GIVEN RECORDS:
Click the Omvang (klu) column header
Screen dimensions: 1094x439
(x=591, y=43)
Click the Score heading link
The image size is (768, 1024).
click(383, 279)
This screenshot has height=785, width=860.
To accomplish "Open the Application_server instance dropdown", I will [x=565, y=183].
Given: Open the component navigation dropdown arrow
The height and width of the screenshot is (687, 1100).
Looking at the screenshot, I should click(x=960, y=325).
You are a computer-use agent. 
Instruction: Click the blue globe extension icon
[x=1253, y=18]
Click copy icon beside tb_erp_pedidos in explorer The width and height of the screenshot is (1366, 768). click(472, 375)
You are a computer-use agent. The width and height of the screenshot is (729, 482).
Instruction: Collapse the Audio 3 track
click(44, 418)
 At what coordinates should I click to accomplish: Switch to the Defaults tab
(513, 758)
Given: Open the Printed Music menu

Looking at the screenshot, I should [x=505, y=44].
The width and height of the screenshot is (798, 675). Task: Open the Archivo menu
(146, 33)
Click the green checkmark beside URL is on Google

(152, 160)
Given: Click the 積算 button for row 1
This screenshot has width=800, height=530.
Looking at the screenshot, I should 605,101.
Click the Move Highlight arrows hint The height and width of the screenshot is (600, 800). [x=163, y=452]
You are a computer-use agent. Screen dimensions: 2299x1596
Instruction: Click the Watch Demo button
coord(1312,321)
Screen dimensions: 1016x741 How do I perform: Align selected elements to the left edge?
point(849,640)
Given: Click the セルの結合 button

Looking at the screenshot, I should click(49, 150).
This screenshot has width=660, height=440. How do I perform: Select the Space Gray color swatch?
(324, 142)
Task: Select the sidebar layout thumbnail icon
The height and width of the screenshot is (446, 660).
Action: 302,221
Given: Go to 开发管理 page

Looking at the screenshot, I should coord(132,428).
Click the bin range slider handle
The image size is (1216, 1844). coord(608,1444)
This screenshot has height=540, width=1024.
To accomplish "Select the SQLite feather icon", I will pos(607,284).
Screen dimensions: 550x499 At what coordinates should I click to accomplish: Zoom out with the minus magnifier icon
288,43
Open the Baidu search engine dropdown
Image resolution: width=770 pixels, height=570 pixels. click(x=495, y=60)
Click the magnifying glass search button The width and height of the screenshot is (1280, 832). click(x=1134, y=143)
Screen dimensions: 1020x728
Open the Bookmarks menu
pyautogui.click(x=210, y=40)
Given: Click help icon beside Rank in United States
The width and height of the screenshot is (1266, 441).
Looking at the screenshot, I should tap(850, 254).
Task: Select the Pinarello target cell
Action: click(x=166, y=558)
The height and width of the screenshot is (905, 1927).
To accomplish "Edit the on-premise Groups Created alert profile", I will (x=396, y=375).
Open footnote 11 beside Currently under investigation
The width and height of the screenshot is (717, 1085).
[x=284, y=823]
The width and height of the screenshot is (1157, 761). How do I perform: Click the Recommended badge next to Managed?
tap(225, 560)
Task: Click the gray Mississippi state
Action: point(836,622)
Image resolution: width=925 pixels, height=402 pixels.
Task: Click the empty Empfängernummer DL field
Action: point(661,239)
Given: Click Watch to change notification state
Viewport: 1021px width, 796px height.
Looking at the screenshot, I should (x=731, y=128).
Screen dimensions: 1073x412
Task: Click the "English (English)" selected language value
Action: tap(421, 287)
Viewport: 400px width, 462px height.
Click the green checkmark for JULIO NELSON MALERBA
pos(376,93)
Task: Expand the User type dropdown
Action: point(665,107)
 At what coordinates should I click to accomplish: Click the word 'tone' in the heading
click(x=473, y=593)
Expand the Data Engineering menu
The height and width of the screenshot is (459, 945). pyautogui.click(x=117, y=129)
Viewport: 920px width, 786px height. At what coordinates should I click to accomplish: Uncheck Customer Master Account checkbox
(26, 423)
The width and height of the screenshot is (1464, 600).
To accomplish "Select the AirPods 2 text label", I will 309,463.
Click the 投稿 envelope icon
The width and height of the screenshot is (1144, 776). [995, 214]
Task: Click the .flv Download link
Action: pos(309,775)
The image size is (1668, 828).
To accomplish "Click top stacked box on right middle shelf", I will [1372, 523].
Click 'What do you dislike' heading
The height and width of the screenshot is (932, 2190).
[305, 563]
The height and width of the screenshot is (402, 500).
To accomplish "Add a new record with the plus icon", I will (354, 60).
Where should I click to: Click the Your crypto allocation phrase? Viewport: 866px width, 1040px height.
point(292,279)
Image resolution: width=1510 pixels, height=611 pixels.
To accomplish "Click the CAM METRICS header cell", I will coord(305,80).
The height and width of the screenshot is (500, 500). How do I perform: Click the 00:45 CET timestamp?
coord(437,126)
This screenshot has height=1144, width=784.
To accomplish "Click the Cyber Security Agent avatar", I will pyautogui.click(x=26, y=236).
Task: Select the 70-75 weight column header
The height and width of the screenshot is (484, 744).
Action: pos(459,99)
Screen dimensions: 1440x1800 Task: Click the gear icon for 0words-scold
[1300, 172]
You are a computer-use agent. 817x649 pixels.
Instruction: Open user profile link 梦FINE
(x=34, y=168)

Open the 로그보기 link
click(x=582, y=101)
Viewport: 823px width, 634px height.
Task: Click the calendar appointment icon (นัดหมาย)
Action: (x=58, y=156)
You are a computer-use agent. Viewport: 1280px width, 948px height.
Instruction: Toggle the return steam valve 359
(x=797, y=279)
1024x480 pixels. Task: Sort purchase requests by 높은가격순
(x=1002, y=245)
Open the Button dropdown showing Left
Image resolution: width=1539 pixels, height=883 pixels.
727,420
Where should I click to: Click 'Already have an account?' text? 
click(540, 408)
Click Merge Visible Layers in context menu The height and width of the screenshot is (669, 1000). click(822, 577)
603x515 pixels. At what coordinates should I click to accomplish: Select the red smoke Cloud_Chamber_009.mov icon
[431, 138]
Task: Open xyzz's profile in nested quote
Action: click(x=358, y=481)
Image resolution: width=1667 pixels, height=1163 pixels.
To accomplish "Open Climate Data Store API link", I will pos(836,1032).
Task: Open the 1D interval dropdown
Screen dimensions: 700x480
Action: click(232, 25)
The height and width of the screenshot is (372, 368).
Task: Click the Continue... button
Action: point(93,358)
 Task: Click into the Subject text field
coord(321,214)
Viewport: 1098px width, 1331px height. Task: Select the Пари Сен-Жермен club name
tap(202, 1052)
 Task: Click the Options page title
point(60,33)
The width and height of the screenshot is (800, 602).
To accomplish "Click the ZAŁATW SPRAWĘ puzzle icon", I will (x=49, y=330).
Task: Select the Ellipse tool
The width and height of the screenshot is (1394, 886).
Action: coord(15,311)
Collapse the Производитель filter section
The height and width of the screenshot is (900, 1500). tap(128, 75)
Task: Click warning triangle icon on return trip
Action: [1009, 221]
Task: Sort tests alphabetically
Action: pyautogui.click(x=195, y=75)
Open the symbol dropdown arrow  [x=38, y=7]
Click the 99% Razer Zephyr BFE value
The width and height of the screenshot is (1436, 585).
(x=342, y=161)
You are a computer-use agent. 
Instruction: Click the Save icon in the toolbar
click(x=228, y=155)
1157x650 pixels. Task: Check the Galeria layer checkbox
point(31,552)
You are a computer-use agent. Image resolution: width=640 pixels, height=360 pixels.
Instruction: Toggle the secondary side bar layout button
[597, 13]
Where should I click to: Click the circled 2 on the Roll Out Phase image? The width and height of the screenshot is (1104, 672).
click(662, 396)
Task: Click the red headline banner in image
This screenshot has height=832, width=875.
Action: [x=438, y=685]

WHAT THE EXERCISE ASKS: The lines you need are those with the word "computer"; list them from the entries.

EXPECTED OUTPUT:
You are a computer-use agent. 
You are a computer-use agent. The width and height of the screenshot is (729, 482).
You are a computer-use agent. Screen dimensions: 2299x1596
You are a computer-use agent. 817x649 pixels.
You are a computer-use agent. Viewport: 1280px width, 948px height.
You are a computer-use agent. 
You are a computer-use agent. Image resolution: width=640 pixels, height=360 pixels.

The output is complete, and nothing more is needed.